**WHAT THE TASK REQUIRES**
Nothing but the lines from the one with "Where should I" through the last line of the entries below should appear in the copy, please, and no pictures.

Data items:
* * *
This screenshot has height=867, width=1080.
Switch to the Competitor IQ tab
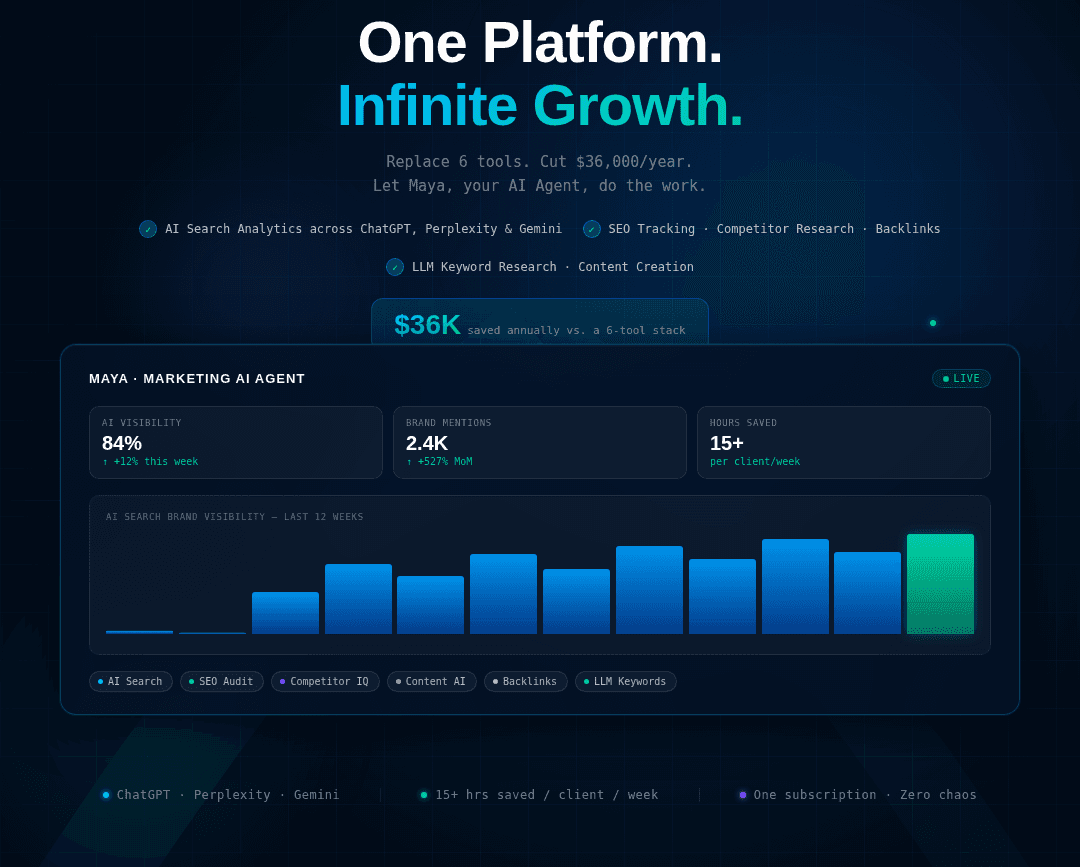click(x=325, y=681)
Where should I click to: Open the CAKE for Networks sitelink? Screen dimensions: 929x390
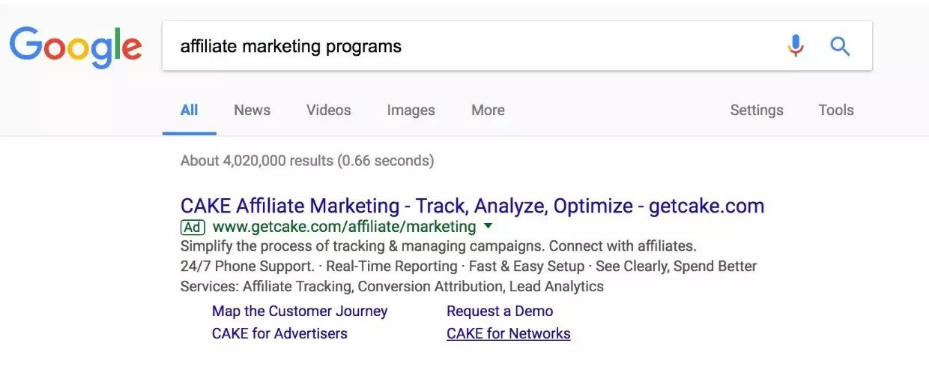(508, 334)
* * *
**FINISHED TASK**
Where should I click to: Open the CAKE for Networks sitelink? Screen dimensions: 929x390
(508, 334)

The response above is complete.